WhitePaper on OAI "result set filtering" issue
Martin Vesely - Tibor
Simko - Thomas Baron
Last revision: 26 October 2001
1. Purpose
The objective of result set filtering specification is to enhance the functionality
of the OAI-PMH (OAI Protocol for Metadata Harvesting) [1]
in order to obtain a more detailed selective harvesting. This specification
is aimed to enable wider range of the protocol usability. There are currently
two mechanisms allowing the selective harvesting: the selection based on
the time range related to the last record modification (datestamp) and
metadata sets that represent the internal repository structure as defined
by the data provider. These mechanisms ensure the posibility of periodical
and incremental harvesting of entire metadata sets, however no further
refinement on these sets is allowed. For certain applications the selection
based on these mechanisms does not offer a sufficient framework. The result
set filtering should allow a further refinement of large sets on the side
of data provider. The introduction of a result set filtering in the OAI-PMH
is the subject of this document.
2. Selection modes
With the current OAI-PMH v1.1, the following two selection modes are already
possible:
1) selection by datestamp (mandatory), represented by keywords 'from'
and 'until'
This selection mode is used in periodical incremental harvesting mode,
when DP repositories are fully mirrored at the SP.
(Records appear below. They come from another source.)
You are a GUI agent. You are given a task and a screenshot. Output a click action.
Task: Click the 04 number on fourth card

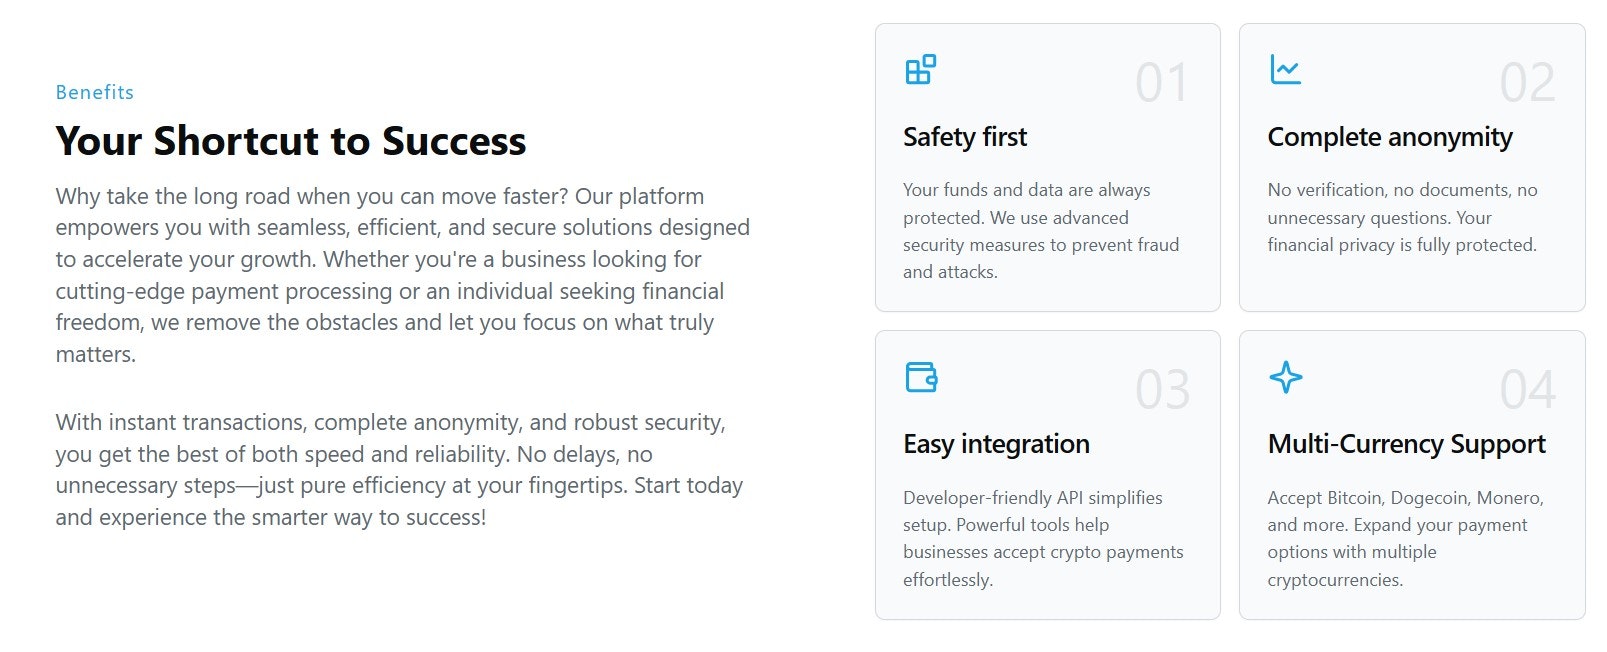click(1527, 390)
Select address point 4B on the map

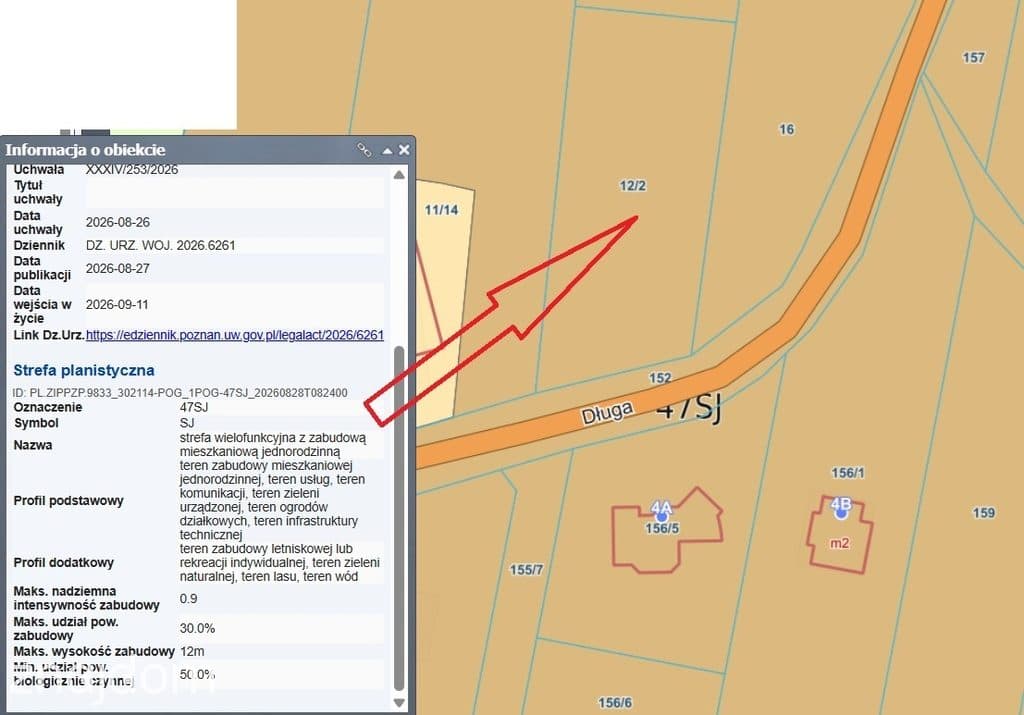[x=841, y=513]
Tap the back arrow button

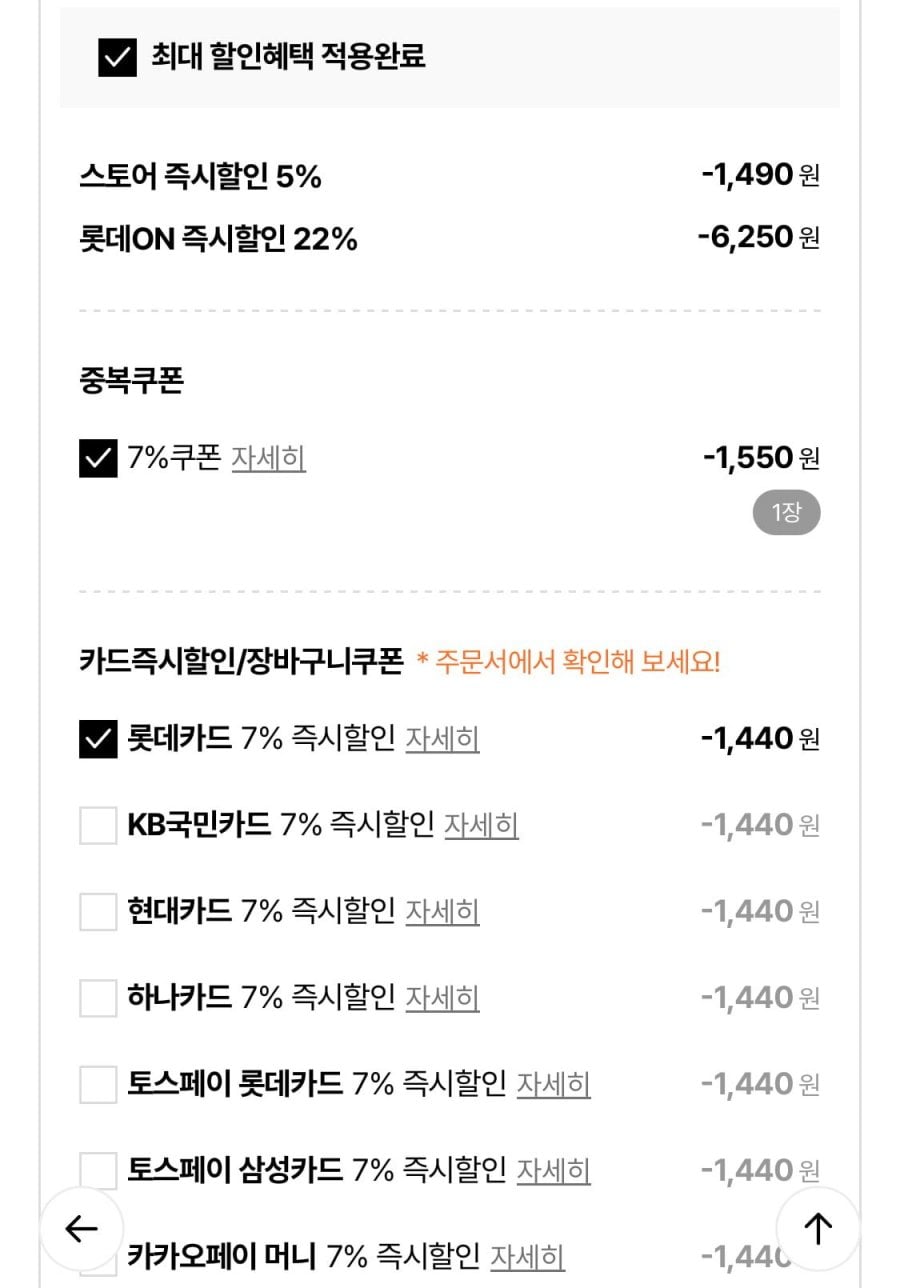(x=81, y=1228)
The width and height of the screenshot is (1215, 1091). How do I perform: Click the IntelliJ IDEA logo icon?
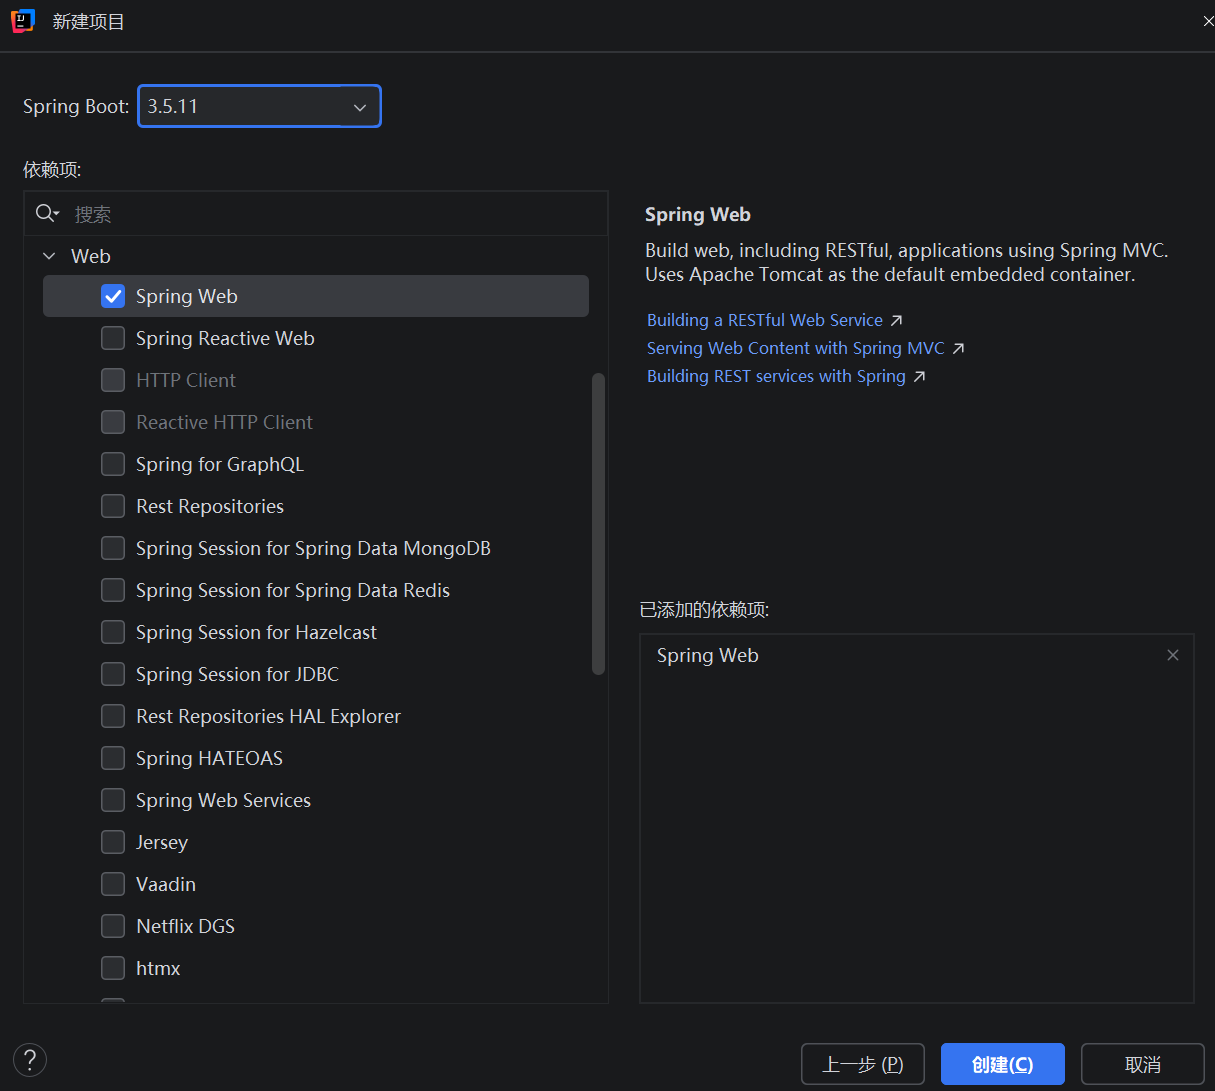tap(22, 21)
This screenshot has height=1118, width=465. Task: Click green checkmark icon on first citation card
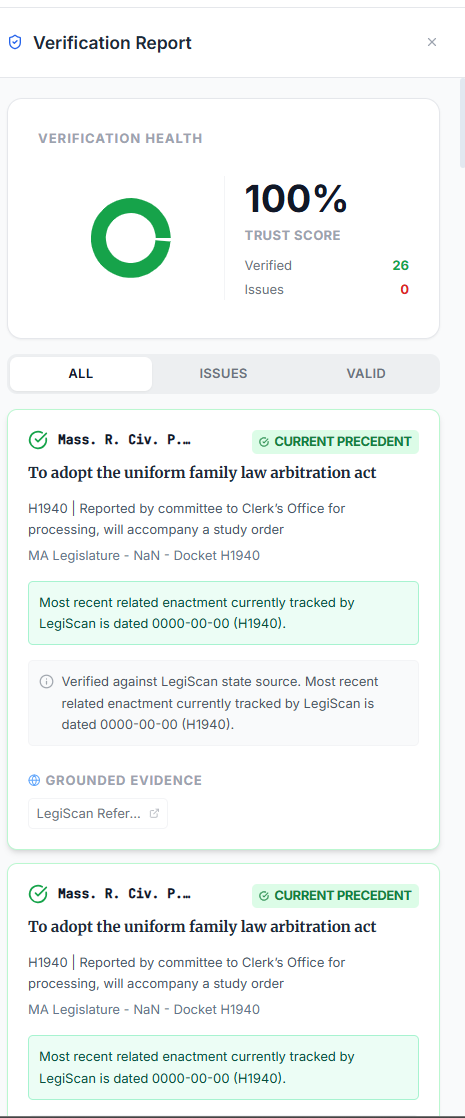pos(38,440)
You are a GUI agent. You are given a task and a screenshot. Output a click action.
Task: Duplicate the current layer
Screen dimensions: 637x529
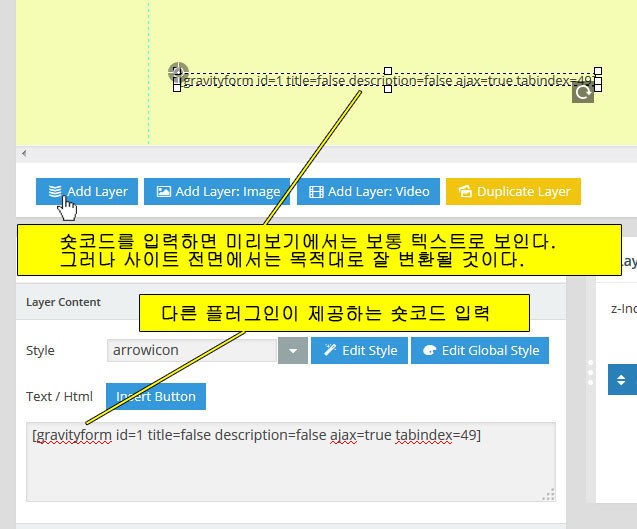point(513,192)
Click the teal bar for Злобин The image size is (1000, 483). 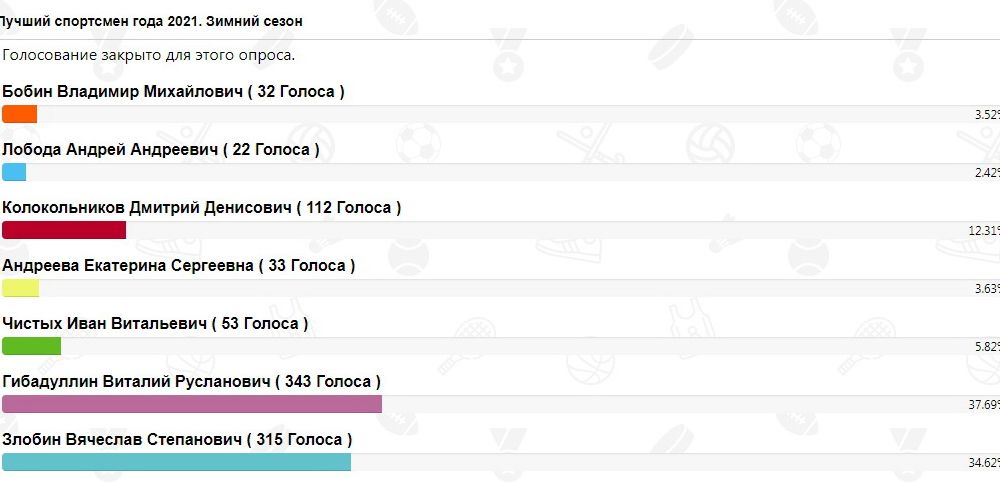(x=177, y=463)
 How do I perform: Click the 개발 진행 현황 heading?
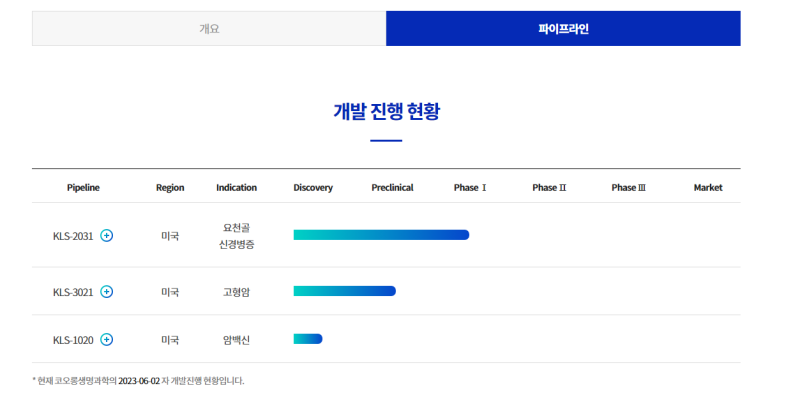pyautogui.click(x=386, y=111)
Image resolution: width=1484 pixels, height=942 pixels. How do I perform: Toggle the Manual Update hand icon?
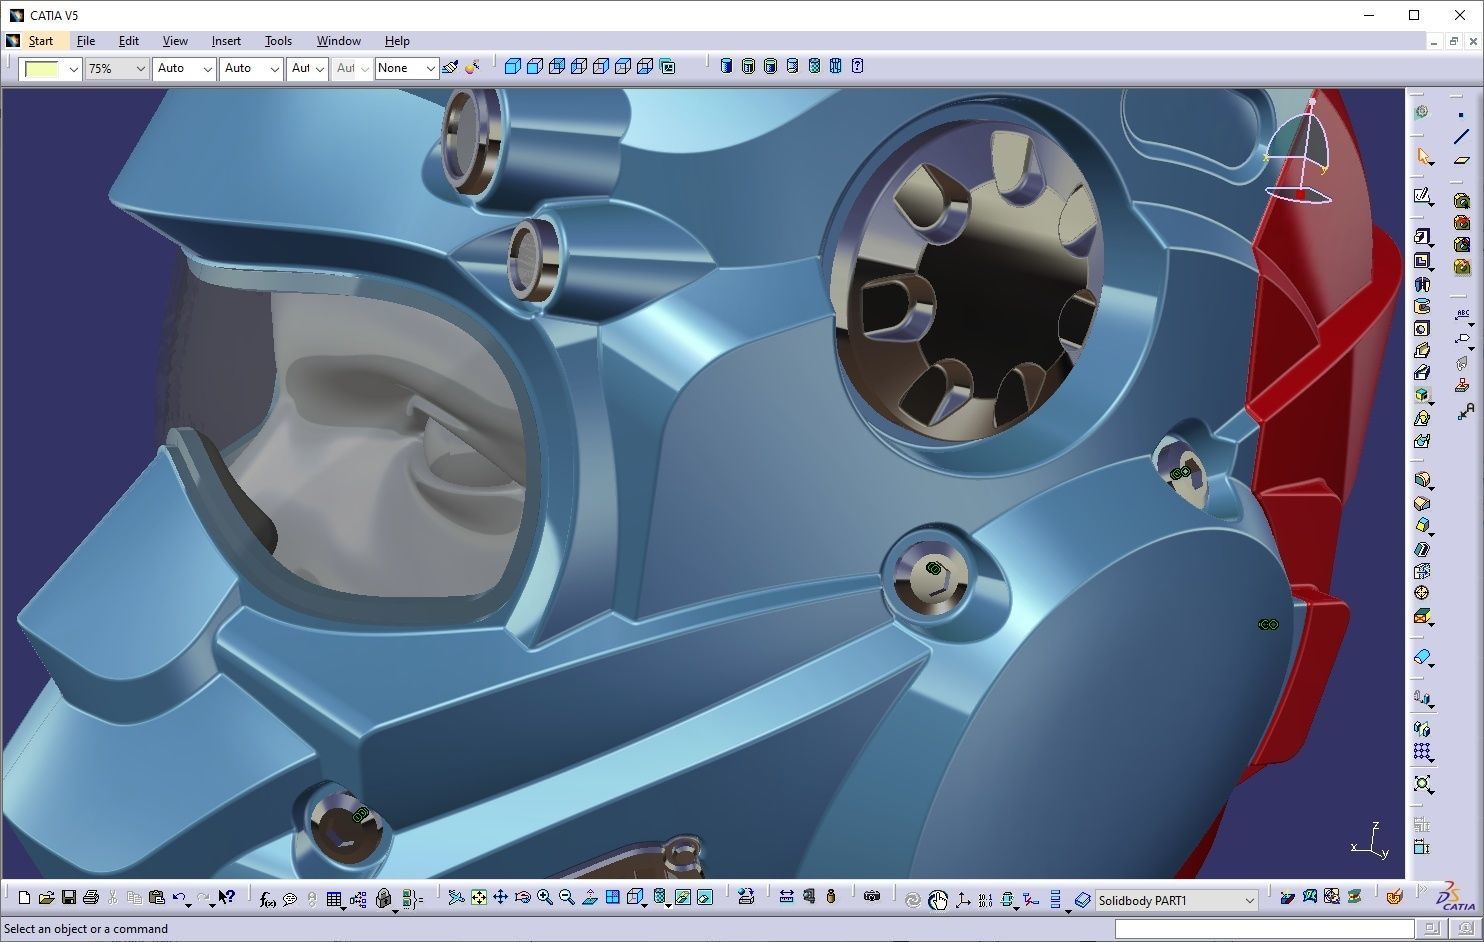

2) selection by sets (optional, refinement by the Data Provider - DP),
represented by keyword 'set'
This selection mode is used when there is a need for partial harvesting
of the repository metadata. The repositories are not fully mirrored. In
principle this selection is "pushed" by data provides as they define what
will be selected. In cross-archive and even more in cross-disciplinary
application this would require a uniform definition of sets in all repositories
based on some accepted standard. Furthermore, the needs for set contents
of harvested metadata may change or may be different for each SP. Therefore
the selection by sets refinement is quite rigid in the domain of cross-archive
and cross-disciplinary application.
In order to add more refinement capabilities, we propose a third selection
mode:
3) selection by matching query (optional, refinement by the Service
Provider - SP)
The feature of result set filtering using matching query is useful
in applications where there is a requirement for low network traffic or
the requested metadata set is relatively small compared to the entire harvestable
metadata set of large repositories. For cases of small and numerous repositories
(e.g. as in Kepler project [3]) the result set filtering
should remain optional. In particular, the applications with hierarchical
harvesting and metadata brokering [4] would profit of such extended functionality.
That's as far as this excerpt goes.